Preference Optimization with Multi-Sample Comparisons

Chaoqi Wang,Zhuokai Zhao,Chen Zhu,Karthik Abinav Sankararaman,Michal Valko,Xuefei Cao,Zhaorun Chen,Madian Khabsa,Yuxin Chen,Hao Ma,Sinong Wang
2024-10-16
Abstract:Recent advancements in generative models, particularly large language models (LLMs) and diffusion models, have been driven by extensive pretraining on large datasets followed by post-training. However, current post-training methods such as reinforcement learning from human feedback (RLHF) and direct alignment from preference methods (DAP) primarily utilize single-sample comparisons. These approaches often fail to capture critical characteristics such as generative diversity and bias, which are more accurately assessed through multiple samples. To address these limitations, we introduce a novel approach that extends post-training to include multi-sample comparisons. To achieve this, we propose Multi-sample Direct Preference Optimization (mDPO) and Multi-sample Identity Preference Optimization (mIPO). These methods improve traditional DAP methods by focusing on group-wise characteristics. Empirically, we demonstrate that multi-sample comparison is more effective in optimizing collective characteristics~(e.g., diversity and bias) for generative models than single-sample comparison. Additionally, our findings suggest that multi-sample comparisons provide a more robust optimization framework, particularly for dataset with label noise.
Machine Learning,Computation and Language
What problem does this paper attempt to address?

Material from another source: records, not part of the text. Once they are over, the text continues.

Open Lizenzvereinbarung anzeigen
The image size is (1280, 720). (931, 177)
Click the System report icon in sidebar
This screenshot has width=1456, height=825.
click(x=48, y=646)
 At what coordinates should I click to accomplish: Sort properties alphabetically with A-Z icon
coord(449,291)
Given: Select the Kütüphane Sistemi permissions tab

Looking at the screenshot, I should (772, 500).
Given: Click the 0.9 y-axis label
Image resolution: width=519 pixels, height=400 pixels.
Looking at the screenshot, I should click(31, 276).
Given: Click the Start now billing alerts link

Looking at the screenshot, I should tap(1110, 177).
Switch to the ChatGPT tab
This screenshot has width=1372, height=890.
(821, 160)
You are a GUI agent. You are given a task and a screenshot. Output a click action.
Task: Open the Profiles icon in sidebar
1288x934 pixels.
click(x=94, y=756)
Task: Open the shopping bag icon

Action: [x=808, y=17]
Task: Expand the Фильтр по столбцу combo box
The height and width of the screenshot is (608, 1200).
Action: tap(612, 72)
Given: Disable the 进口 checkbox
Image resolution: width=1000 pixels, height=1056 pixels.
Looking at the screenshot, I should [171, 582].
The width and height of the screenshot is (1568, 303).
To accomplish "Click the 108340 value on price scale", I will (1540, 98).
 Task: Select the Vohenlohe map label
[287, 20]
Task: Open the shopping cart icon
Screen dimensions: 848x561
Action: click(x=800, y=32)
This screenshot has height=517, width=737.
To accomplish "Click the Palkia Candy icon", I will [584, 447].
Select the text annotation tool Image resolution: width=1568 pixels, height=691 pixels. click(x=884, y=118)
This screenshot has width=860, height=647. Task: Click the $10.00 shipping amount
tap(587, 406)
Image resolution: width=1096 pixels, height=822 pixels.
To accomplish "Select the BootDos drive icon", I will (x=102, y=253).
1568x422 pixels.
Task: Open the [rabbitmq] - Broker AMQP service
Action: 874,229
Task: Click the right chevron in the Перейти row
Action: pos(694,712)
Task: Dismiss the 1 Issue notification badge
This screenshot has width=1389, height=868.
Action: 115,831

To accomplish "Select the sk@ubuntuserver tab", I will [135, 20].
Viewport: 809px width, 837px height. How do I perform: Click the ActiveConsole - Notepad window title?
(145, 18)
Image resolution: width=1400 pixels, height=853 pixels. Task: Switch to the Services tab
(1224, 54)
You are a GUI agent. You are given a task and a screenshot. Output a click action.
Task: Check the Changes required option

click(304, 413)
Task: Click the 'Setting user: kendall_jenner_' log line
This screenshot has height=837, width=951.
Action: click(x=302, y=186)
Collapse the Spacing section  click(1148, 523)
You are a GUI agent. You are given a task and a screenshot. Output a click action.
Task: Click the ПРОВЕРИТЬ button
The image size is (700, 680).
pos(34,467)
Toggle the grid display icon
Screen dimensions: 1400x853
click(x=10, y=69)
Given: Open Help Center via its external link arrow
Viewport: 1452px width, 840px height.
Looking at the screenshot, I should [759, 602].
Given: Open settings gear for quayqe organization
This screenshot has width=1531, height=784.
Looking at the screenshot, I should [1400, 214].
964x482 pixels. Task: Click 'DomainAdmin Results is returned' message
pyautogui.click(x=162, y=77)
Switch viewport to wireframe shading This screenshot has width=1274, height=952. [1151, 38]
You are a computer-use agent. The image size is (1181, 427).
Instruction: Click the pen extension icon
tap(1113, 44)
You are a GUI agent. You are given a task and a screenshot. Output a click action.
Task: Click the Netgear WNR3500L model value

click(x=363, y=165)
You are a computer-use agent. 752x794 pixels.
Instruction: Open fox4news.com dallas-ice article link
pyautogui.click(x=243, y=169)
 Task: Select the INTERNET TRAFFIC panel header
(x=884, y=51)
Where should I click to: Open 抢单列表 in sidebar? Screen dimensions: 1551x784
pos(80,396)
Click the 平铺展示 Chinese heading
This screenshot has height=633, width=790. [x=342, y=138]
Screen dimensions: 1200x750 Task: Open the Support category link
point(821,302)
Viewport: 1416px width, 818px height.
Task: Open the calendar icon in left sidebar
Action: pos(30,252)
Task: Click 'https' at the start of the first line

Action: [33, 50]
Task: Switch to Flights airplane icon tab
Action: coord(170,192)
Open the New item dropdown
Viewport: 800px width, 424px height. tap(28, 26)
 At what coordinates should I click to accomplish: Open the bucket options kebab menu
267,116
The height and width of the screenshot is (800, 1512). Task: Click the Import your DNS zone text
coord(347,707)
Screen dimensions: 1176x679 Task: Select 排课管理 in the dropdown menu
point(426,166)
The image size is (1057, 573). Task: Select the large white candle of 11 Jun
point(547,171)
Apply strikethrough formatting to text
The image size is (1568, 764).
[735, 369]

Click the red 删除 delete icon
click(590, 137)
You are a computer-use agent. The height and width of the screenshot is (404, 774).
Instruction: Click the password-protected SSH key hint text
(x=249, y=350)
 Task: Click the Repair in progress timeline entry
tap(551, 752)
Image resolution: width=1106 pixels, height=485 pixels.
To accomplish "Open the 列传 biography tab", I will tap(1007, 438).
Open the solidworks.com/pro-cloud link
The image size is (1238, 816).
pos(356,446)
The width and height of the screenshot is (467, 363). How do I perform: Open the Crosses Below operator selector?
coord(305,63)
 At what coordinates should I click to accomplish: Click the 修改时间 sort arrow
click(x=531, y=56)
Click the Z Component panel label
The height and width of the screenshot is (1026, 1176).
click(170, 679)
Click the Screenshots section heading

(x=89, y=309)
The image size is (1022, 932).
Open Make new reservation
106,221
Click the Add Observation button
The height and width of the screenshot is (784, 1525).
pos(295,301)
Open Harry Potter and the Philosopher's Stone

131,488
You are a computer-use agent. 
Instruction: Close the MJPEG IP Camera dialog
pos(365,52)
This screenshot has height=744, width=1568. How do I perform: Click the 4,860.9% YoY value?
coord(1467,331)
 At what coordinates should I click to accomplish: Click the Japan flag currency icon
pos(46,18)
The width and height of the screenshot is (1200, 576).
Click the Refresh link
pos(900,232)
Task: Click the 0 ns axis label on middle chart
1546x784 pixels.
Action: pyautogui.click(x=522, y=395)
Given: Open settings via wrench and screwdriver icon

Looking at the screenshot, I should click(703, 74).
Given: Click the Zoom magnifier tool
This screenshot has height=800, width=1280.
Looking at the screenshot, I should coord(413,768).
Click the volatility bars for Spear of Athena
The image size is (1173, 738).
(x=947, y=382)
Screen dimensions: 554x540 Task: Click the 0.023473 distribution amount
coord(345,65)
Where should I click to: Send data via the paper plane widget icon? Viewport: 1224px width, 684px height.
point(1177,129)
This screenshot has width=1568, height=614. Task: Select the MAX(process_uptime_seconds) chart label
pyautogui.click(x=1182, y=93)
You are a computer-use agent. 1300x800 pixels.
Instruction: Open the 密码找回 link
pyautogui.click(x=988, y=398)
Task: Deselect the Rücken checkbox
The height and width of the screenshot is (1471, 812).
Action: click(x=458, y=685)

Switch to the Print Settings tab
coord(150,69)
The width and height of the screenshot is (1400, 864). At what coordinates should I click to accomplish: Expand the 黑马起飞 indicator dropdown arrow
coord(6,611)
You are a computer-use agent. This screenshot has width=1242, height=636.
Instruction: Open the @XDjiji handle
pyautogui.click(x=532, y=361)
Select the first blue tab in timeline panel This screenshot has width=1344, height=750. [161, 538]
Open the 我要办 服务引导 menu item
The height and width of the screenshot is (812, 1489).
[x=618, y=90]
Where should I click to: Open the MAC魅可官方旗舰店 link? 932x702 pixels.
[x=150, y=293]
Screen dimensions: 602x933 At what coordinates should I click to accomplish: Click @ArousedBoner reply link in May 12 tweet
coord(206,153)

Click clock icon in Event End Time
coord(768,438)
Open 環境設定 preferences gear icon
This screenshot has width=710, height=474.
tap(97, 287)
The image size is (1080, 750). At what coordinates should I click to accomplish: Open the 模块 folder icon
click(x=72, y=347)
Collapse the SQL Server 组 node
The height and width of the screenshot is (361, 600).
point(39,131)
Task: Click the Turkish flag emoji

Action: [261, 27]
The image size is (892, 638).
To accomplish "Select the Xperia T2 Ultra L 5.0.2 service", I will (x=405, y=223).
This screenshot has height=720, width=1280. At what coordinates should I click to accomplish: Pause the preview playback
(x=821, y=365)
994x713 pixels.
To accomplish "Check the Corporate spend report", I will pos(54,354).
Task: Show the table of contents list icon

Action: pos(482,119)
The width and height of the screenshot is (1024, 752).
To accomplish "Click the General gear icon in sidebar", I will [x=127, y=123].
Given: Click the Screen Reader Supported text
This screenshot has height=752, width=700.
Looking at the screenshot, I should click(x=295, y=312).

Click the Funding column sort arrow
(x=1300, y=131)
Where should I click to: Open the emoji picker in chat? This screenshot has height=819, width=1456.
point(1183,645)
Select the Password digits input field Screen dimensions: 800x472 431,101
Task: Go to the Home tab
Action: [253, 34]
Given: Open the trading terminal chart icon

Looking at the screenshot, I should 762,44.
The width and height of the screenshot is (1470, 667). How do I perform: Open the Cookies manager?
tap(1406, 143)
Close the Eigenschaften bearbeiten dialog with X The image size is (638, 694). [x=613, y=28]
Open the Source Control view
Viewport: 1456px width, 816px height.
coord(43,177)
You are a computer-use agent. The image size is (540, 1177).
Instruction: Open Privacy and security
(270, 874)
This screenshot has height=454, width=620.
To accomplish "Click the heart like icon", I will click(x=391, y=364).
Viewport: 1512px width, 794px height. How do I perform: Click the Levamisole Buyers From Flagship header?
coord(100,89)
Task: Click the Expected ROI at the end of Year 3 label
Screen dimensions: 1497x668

### Problems the paper attempts to solve This paper aims to address the limitations in current post - training methods for generative models, especially the problem that Reinforcement Learning from Human Feedback (RLHF) and Direct Preference Alignment (DAP) methods mainly rely on single - sample comparison. These methods are often unable to capture important characteristics of generative models, such as generative diversity and bias, and these characteristics can be more accurately evaluated through multi - sample comparison. Specifically, the paper proposes the following points: 1. **Lack of generative diversity**: Existing post - training methods perform poorly in terms of the diversity of generative models. For example, large - language models (LLMs) may be biased towards certain specific types when generating different types of narratives, lacking diversity. 2. **Bias problems**: Generative models may exhibit gender or racial bias when generating data. For example, when generating images, the model may generate more images of a particular gender, or when generating random numbers, the model may be biased towards certain specific numbers. 3. **Limitations of single - sample comparison**: Current methods mainly rely on single - sample comparison, which cannot comprehensively evaluate the distribution characteristics of the model, such as diversity and bias. For example, evaluating a model's creativity or consistency requires analyzing the variability of multiple outputs, not just a single output. To overcome these limitations, the paper introduces new methods of multi - sample comparison, including multi - sample Direct Preference Optimization (mDPO) and multi - sample Identity Preference Optimization (mIPO). These methods better align the model's output with the desired distribution characteristics by evaluating the collective characteristics of multiple samples, thereby improving the performance and reliability of generative models.